Leave the pictures in the listing below aside and reproduce exactly the lines starting with the one with "sent at 9:24 AM" and going on through the one with "Expand the Thème filter dropdown", both ends included.
==========
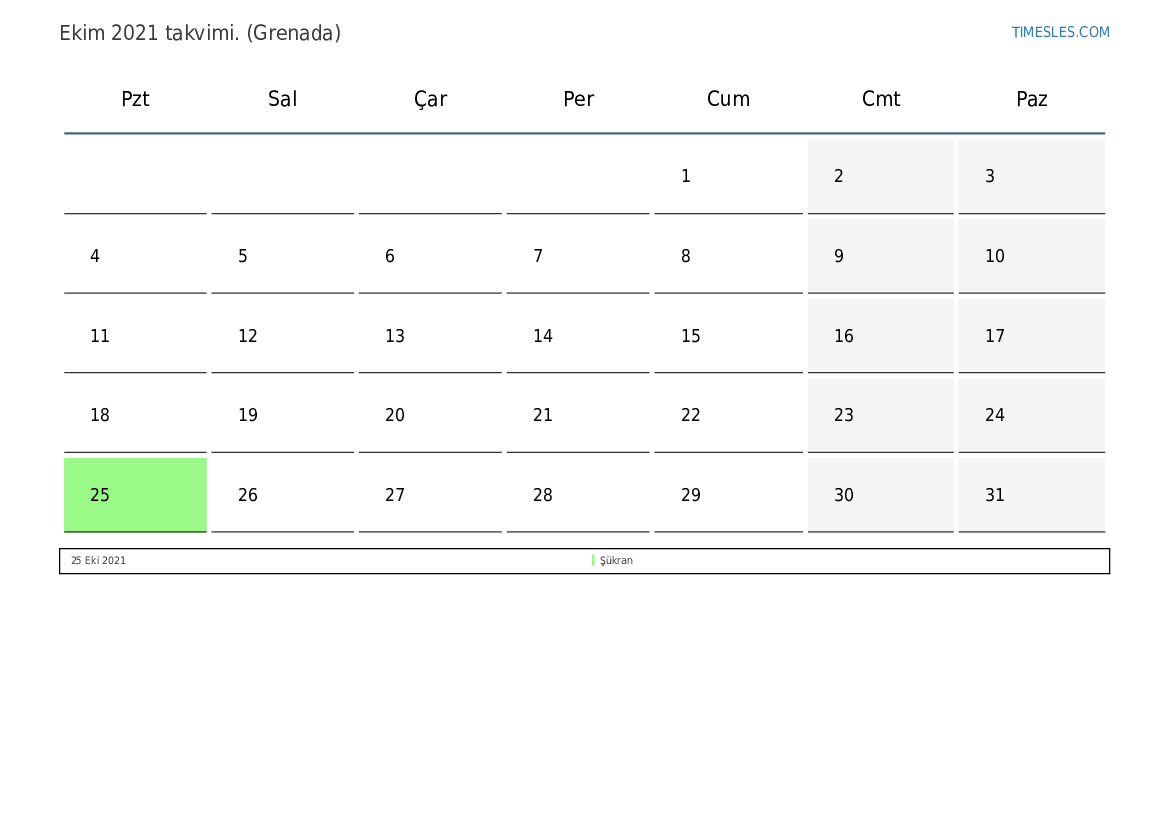Viewport: 1169px width, 827px height.
Task: Click day 10 in the Paz column
Action: point(1032,257)
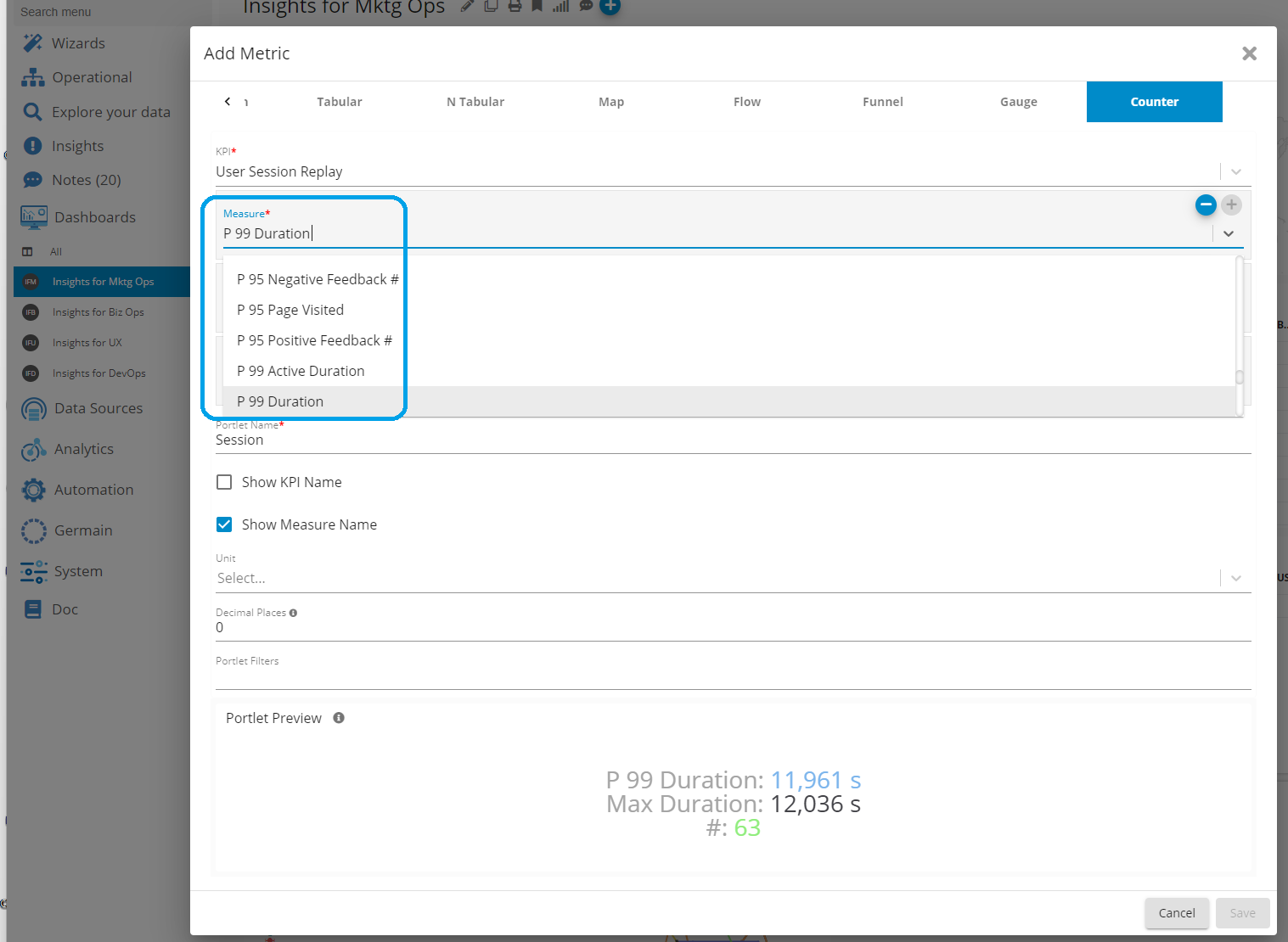Expand the KPI dropdown arrow
This screenshot has width=1288, height=942.
click(1235, 171)
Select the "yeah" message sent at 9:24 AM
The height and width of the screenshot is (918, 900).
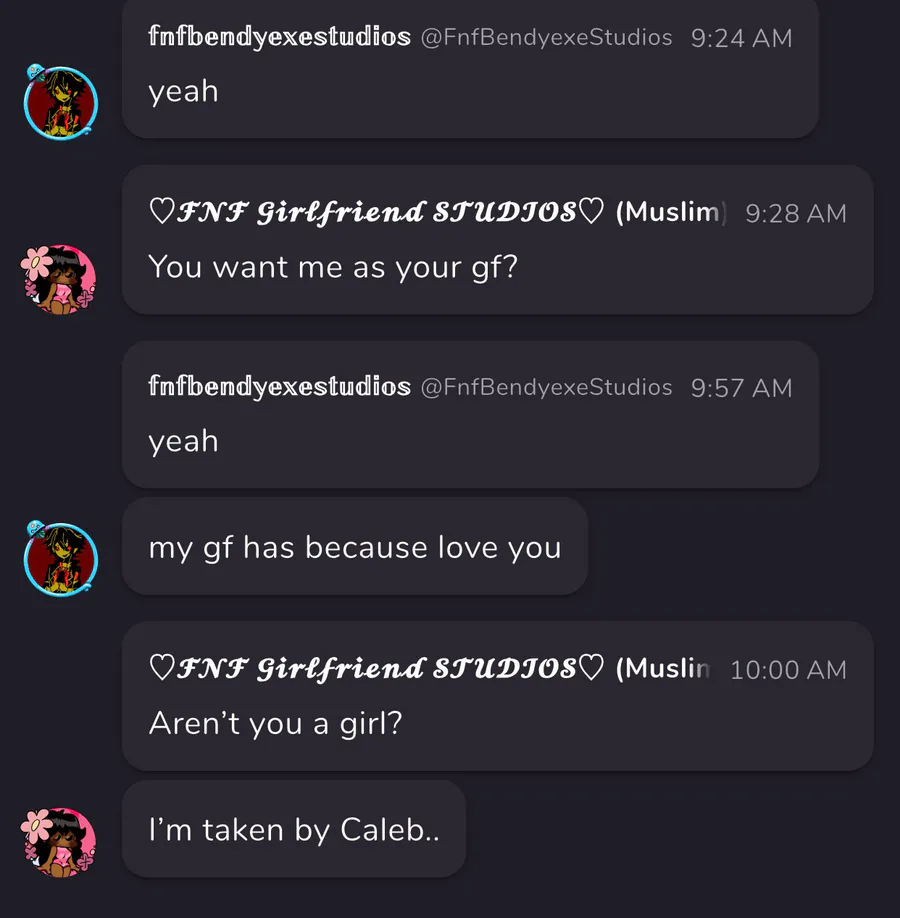(x=184, y=91)
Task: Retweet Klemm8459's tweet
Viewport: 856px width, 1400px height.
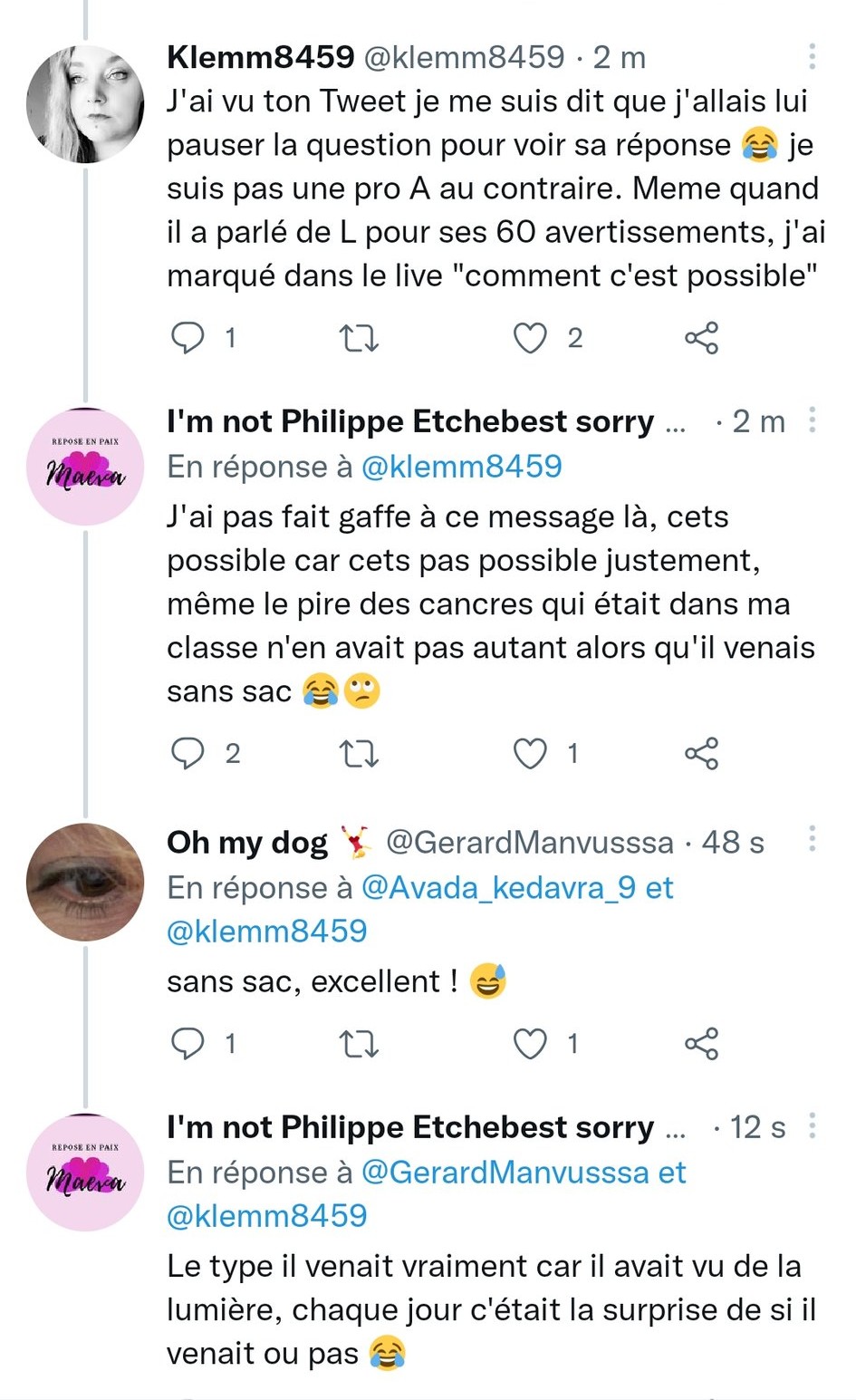Action: pos(358,338)
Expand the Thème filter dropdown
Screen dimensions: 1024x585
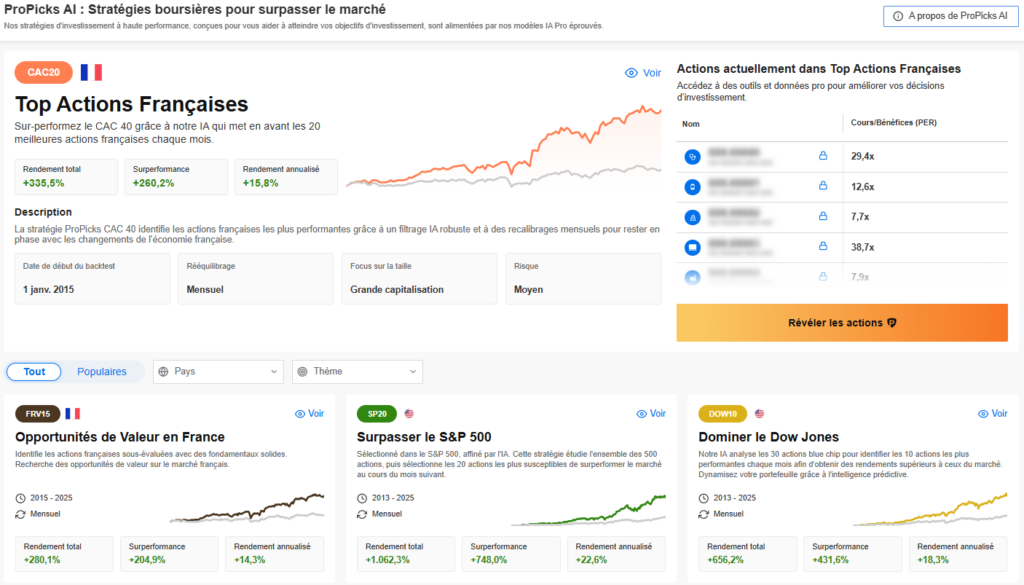357,371
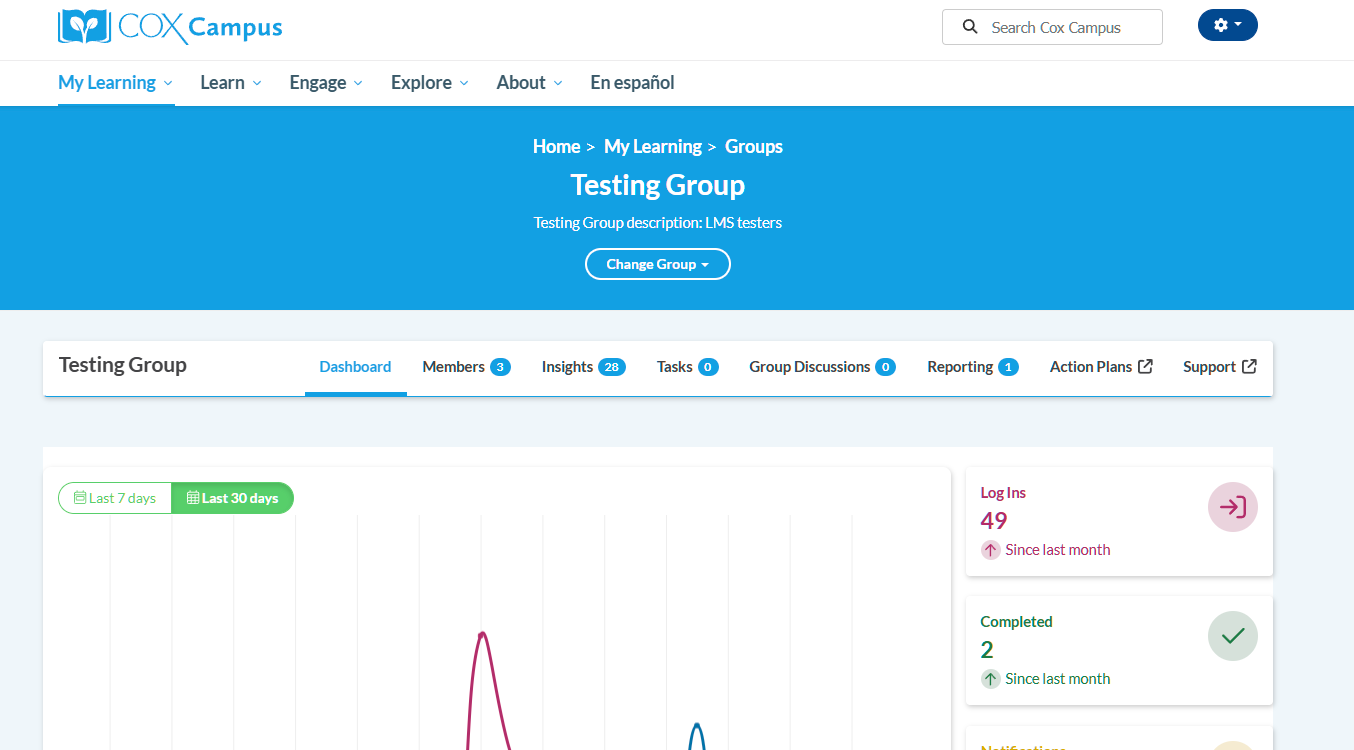Expand the Engage navigation menu
The image size is (1354, 750).
point(325,83)
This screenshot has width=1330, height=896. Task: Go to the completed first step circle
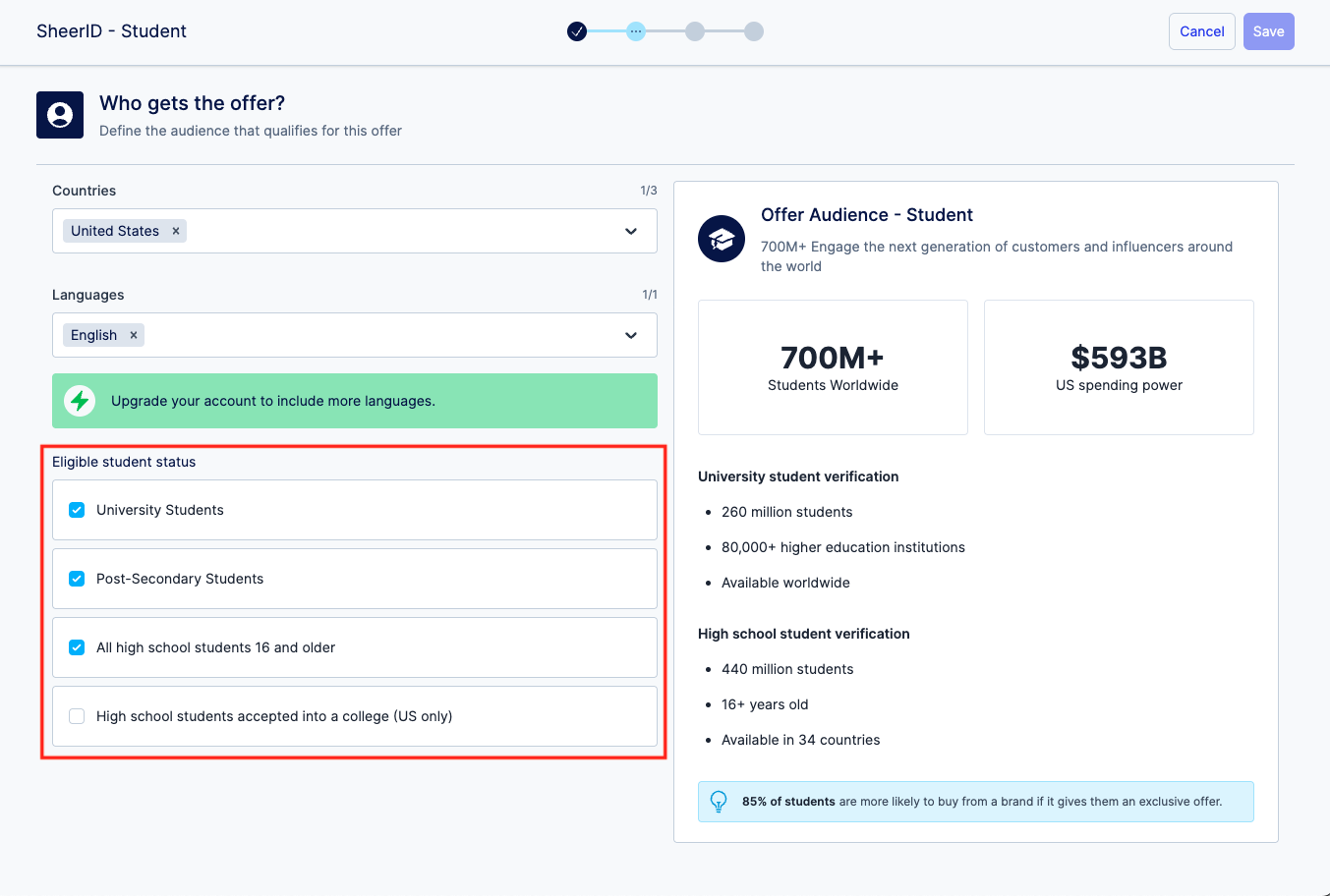(x=577, y=31)
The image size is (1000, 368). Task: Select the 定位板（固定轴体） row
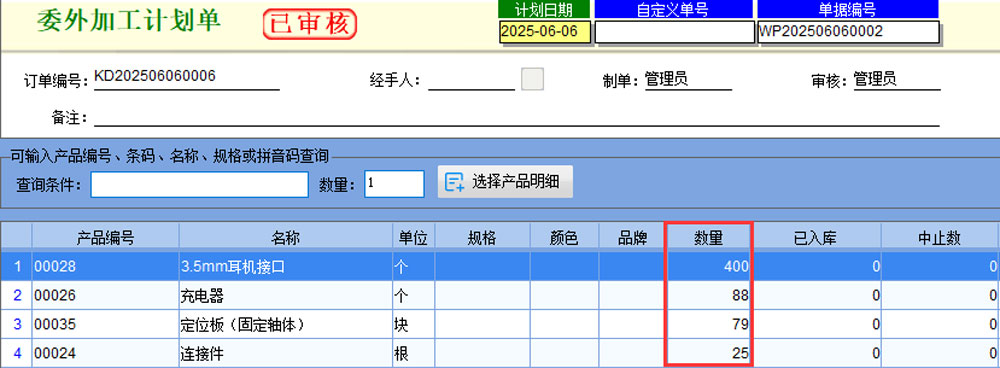[500, 325]
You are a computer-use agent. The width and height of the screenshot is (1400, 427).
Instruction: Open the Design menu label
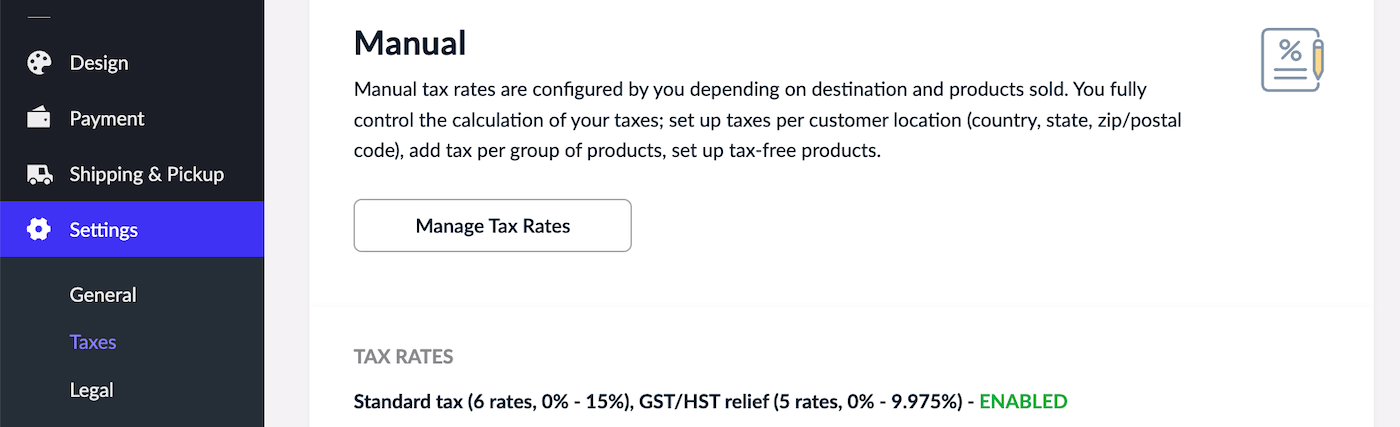[x=99, y=63]
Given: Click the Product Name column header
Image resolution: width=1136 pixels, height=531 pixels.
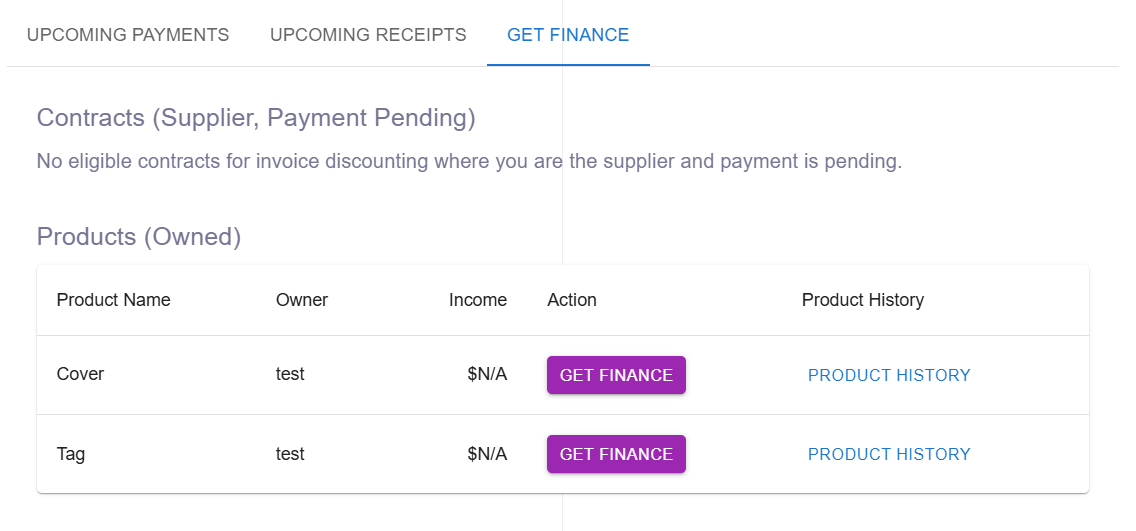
==========
**Answer to this problem**:
Select the "yeah" message sent at 9:24 AM
The height and width of the screenshot is (918, 900).
(x=184, y=91)
Task: Retweet Klemm8459's tweet
Viewport: 856px width, 1400px height.
Action: pos(358,338)
Expand the Thème filter dropdown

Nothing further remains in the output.